If buses run less frequently, or not at all, those trips switch to a less efficient, higher emission mode, i.e. driving. Likewise, a building that is not built in Boston will be built either (a) in a Massachusetts suburb that requires a car to get, or (b) another state that has lower emission standards or none at all. Therefore, by forcing the most energy efficient sectors to be even more energy efficient, you are in effect causing higher emissions.

The administration in Boston is hopelessly stubborn and ideological, but hopefully the MA Legislature can realize the problem with this bus mandate and change course.
 
The Legislature's position on electrifying buses contains the same logical fallacy as Boston's position on decarbonizing its buildings, which is transportation causes emissions, therefore lowering transportation emissions lowers emissions. For buildings in Boston, the argument is buildings cause the most emissions, so lowering building emissions lowers emissions.

The article does a great job of calling this fallacy out here:

Transportation accounts for about 38 percent of greenhouse gas emissions in Massachusetts, the largest share of all sectors, according to state data. The entire MBTA, including diesel fuel burned to power commuter rail trains and its use of electricity that comes from a grid still reliant on fossil fuels, is responsible for about 1 percent of the state’s transportation-related emissions. That makes the T a tiny dot, and non-electric buses even more microscopic, in the bigger emissions picture.
With that in mind, advocates like Aloisi and Kane argue that Massachusetts can better achieve its overall decarbonization goals in the short term, counterintuitively, by spending money on more diesel buses. More bus service could incentivize more people to use public transit instead of driving alone, the thinking goes, and dozens or hundreds more diesel buses would spew less greenhouse gases than thousands or tens of thousands of gasoline-powered cars taken off the roads.


If buses run less frequently, or not at all, those trips switch to a less efficient, higher emission mode, i.e. driving. Likewise, a building that is not built in Boston will be built either (a) in a Massachusetts suburb that requires a car to get, or (b) another state that has lower emission standards or none at all. Therefore, by forcing the most energy efficient sectors to be even more energy efficient, you are in effect causing higher emissions.

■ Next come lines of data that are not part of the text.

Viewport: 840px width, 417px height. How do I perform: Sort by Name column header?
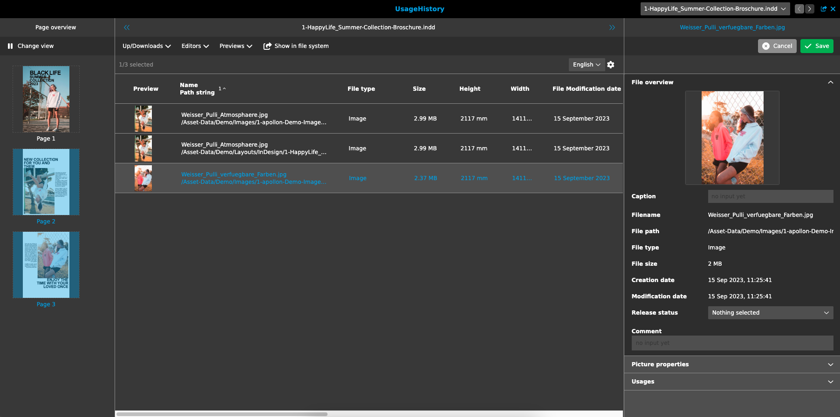click(189, 85)
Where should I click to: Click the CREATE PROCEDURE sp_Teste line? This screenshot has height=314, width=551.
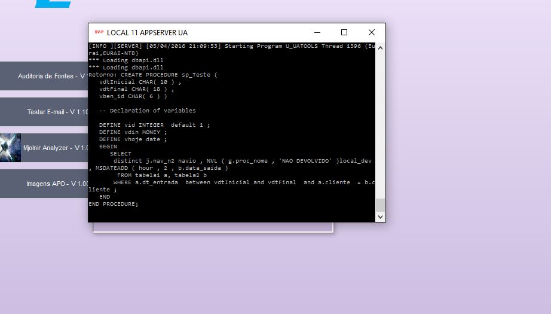coord(153,75)
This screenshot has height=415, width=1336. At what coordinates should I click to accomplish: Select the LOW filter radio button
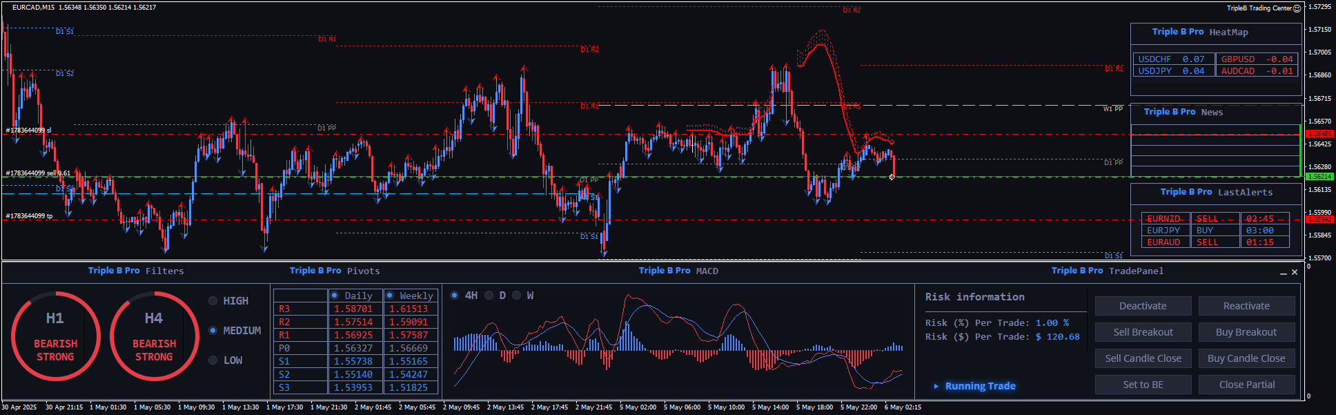click(x=213, y=360)
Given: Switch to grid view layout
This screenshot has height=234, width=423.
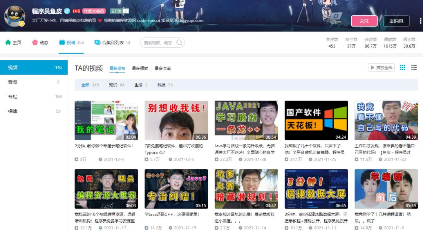Looking at the screenshot, I should (403, 68).
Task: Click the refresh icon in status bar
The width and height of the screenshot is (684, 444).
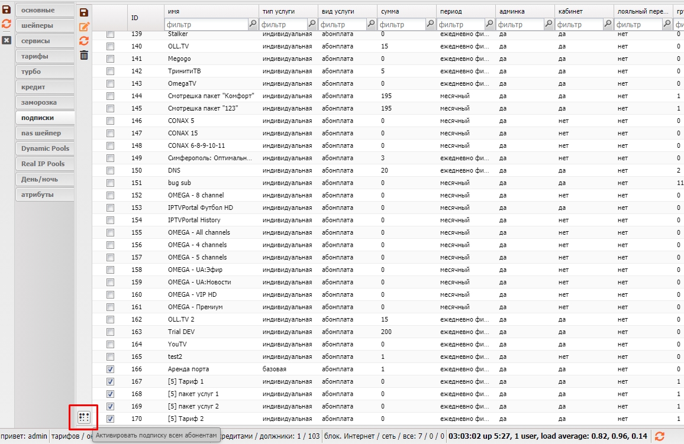Action: tap(660, 436)
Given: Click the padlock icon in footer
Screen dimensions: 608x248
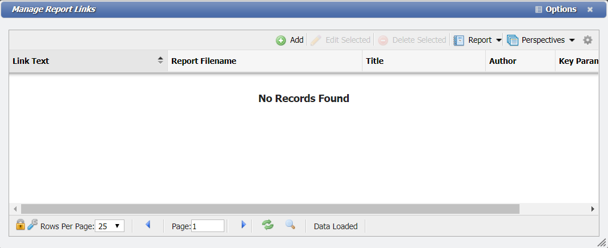Looking at the screenshot, I should pyautogui.click(x=20, y=225).
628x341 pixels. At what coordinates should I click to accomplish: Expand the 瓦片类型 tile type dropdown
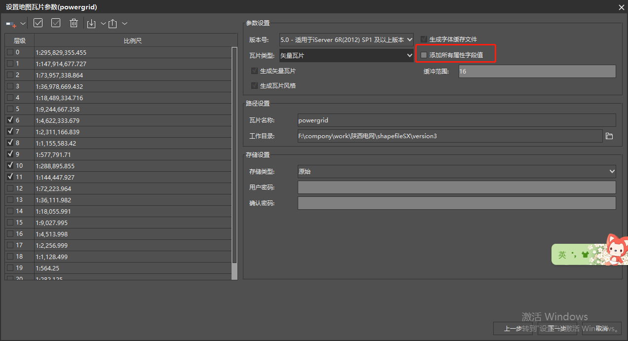(x=346, y=56)
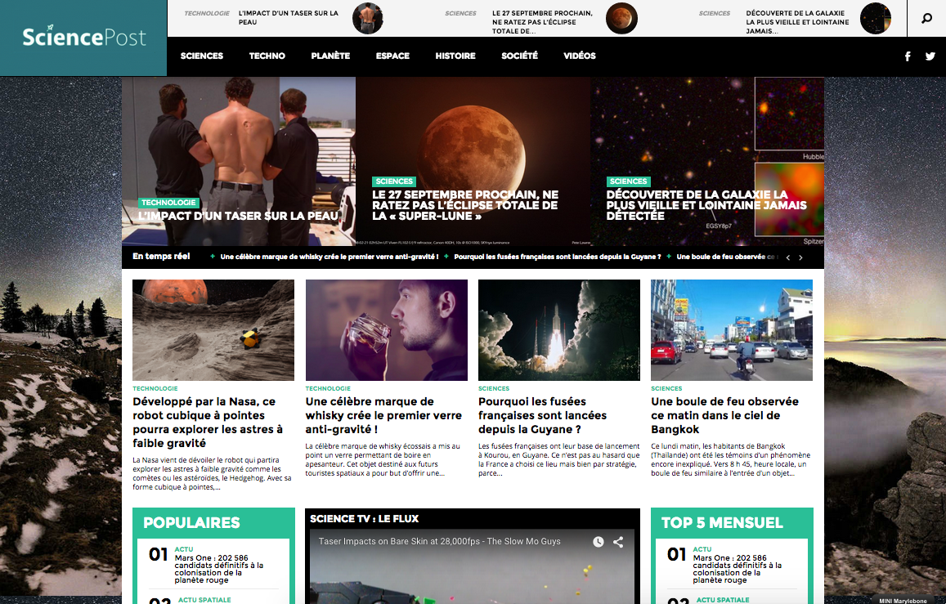Select the Vidéos menu item
The width and height of the screenshot is (946, 604).
[x=580, y=56]
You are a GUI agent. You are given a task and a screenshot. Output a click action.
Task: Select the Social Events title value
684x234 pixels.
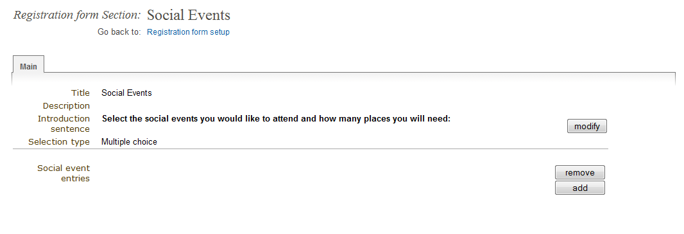tap(126, 93)
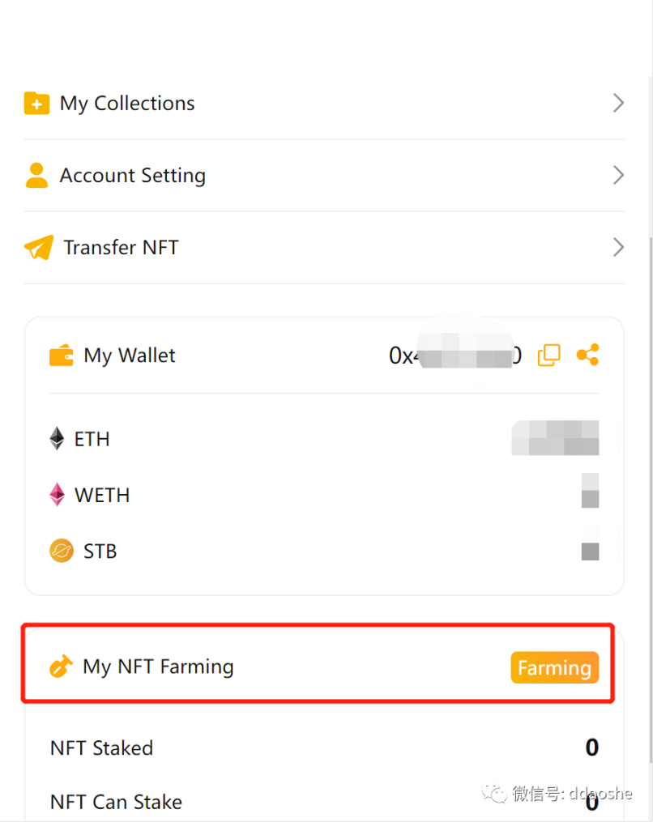Click the My Wallet icon
This screenshot has height=822, width=653.
(x=61, y=356)
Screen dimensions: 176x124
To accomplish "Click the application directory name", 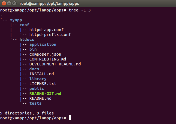I will [43, 44].
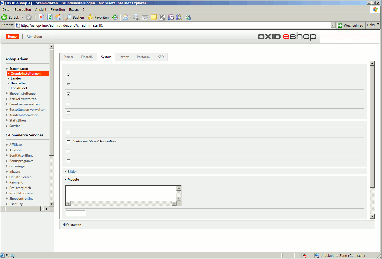382x259 pixels.
Task: Open the Favoriten star toolbar button
Action: click(x=98, y=17)
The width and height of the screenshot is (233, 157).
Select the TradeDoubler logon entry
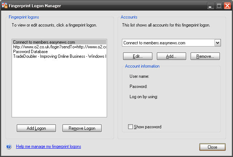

The administration in Boston is hopelessly stubborn and ideological, but hopefully the MA Legislature can realize the problem with this bus mandate and change course.
The Legislature is not exactly detail-oriented, so I have little hope that change is going to come from the top-down. The slides in the T's decarbonization presentation outline some of the problems with them making all this an unfunded mandate. Replacing the old bus garages is necessary even with the transition to hybrid buses because so many critical vehicle systems are being moved from the undersides of buses to the roofs to create room for things like hybrid batteries. Decrepit facilities like the current Quincy garage can't service buses with anything on the roofs and so are stuck with the old pure diesels, while the other garages that can kinda-sorta service the hybrids do so more slowly than they should be able to because of the less-than-easy roof access, meaning daily fleet availability isn't as good as it could be. The deferred facility maintenance has to be addressed in one way or the other to even make partial progress, but the T has been starving for funds for that despite eating its peas properly on the procurement front buying almost nothing but hybrids for 15 years now. You can throw all that into the same rancid vat of the Legislature's chronic underfunding of the T. If they can't keep the back end of the system up to modern repair, service levels naturally decline and car dependency increases. Doesn't take a genius to figure that out, but we're dealing with very much not-geniuses in the seat of power.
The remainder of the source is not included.